A favourite subject with the early English poets was the love of Henry for the fair Rosamund Clifford; and we all remember how, in our childhood, we have gazed upon the pictures of the beautiful queen Eleanora, with one hand holding the cup to the lips of her lovely victim, and with the other a drawn dagger. Miss Strickland has shown, that Henry's connection with the fair Rosamund commenced before his marriage with Eleanora, and that it terminated soon after her arrival in England, as Rosamund was professed a nun, at Godstow, in the second year of Henry's reign, that she passed a life of penitence and piety, and died twenty years after her separation from the king.*

The contest which Henry entered into with the church, forms so remarkable a feature in his reign, that we must devote a few words to it. We have seen how fatal to the interests of the four preceeding Norman kings had been a similar dispute, and the tragic termination of the present one, by the murder of Becket, gives it additional interest. Hume, who has endeavoured to cast every possible stigma on the catholic church, in a great measure, justifies Henry.
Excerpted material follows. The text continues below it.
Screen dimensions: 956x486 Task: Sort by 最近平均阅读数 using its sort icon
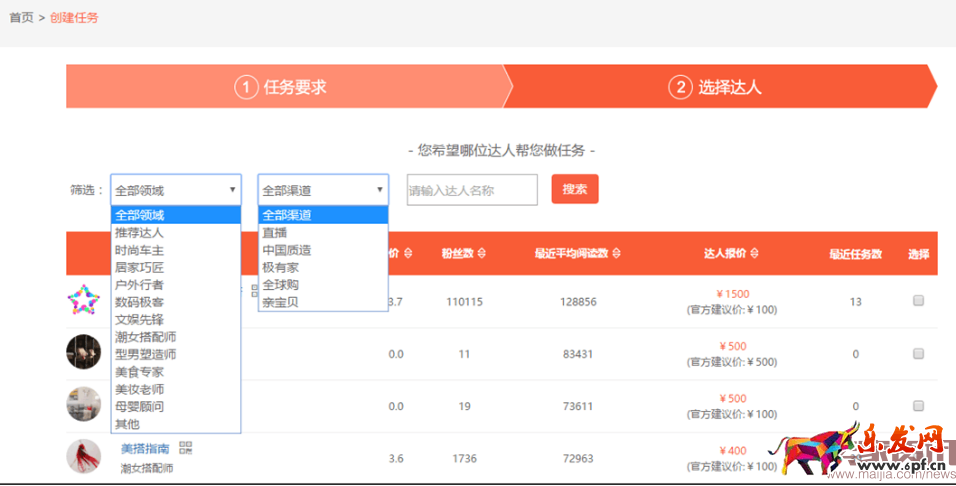tap(617, 253)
Protestant writers, generally, finding how strongly the church was supported by the people, have considered this as a proof of the ignorance of the people, and of the despotic influence which the clergy exerted over their minds. Now, if we refer to the canons which we have already quoted, and which confirmed the tithes to the church, we shall see that the people were not, altogether, disinterested parties. One third of the tithes were devoted to the support and maintenance of the poor, and besides these, there were the revenues of numerous estates, bequeathed by noble and pious persons for charitable purposes. When, therefore, the king seized the revenues of the church, he was considered by his subjects as robbing the poor of that which was destined for their support. It should also be remembered that at that time there were no inns, and that travellers, whether of high or low degree, found in the convent food and lodging. The wealthy, in return, augmented the contents of the poor box,

* We have somewhere seen it stated, we believe in Rapin, that the circumstances of Eleanora's poisoning Rosamund Clifford rest on no better authority than a ballad written above a hundred years after her death.